FIGS. 4 and 5 illustrate the shield 10 of the present invention mounted on the air intake section of a commercial jet engine. It will be appreciated that various mounting structures may be used such as directly welding the shield to the air intake cowling, connecting with suitable locking devices and so forth.

It will be appreciated that various configurations of longitudinal slots may be used in keeping within the spirit and scope of the present invention as defined in the claims. Other modifications may include covering each slot with a fine metal mesh to prevent smaller objects of debris from entering the slots of the air intake shield.

DRAWINGS

Reference Numerals

10  shield
12  forward end
14  rear end
14a end
16  body
18  slots
20  land areas

Claims

1. An aircraft, jet engine, air intake shield to eliminate debris and large birds from entering the jet engine comprising:

A frustro-conical body having a closed end in the direction of flight of said aircraft and an open end for attachment to the air intake of said aircraft;

Said shield further characterized by a series of elongated slots located between land areas on said frustro-conical shield; said slots located in a direction between said closed end and said open end of said shield; said slots being generally parallel each to the other; said slots serving to direct air into said jet engine air intake.

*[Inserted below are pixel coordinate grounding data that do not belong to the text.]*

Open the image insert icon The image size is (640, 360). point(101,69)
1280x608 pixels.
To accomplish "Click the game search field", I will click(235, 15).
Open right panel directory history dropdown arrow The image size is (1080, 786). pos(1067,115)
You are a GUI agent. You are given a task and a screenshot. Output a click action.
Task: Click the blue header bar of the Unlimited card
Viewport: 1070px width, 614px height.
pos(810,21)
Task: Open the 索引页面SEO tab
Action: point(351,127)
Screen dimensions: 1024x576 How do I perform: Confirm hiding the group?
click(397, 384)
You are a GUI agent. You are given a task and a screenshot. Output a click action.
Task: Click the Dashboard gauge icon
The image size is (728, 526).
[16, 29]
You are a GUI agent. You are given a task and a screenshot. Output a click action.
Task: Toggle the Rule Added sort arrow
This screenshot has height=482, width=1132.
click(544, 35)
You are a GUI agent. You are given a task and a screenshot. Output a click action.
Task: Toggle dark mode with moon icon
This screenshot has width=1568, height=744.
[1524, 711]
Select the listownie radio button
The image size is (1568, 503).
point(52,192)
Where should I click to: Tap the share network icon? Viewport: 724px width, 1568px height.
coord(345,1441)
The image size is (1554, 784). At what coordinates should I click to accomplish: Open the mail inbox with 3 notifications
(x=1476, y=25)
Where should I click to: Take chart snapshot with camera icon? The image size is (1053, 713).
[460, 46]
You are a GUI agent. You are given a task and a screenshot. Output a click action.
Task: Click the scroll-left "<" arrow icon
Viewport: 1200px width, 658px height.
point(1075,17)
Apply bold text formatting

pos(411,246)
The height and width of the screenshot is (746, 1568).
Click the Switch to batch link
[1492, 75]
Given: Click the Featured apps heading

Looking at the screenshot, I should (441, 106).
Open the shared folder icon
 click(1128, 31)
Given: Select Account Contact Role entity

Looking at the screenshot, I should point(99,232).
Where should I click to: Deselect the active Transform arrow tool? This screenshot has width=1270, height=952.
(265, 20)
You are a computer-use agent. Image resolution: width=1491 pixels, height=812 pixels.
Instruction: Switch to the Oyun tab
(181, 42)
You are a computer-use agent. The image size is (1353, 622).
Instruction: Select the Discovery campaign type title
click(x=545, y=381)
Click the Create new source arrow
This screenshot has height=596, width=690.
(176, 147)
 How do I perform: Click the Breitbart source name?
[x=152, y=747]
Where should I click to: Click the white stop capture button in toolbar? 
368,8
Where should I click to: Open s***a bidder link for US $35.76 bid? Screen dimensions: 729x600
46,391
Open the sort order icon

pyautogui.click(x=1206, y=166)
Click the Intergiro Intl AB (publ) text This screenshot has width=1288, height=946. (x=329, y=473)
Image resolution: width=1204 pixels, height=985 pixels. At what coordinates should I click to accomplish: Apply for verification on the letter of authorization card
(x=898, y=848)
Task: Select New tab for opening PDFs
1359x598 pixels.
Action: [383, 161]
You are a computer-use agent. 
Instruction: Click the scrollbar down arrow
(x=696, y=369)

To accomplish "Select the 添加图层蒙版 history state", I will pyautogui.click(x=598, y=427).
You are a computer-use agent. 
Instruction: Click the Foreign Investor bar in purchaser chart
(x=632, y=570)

2. The shield of claim 1 wherein said slots are further defined as having a length exceeding half the distance between said closed end and said open end.

3. The shield of claim 1 wherein said closed end is cylindrical to facilitate connection to the air intake of said jet engine.

4. The shield of claim 1 wherein said slots are at least three times longer in a longitudinal direction from the closed end of said shield to the open end thereof than the width of said slots.

5. The shield of claim 1 wherein said slots are wider at the rear open end of said shield and narrower at the forward closed end.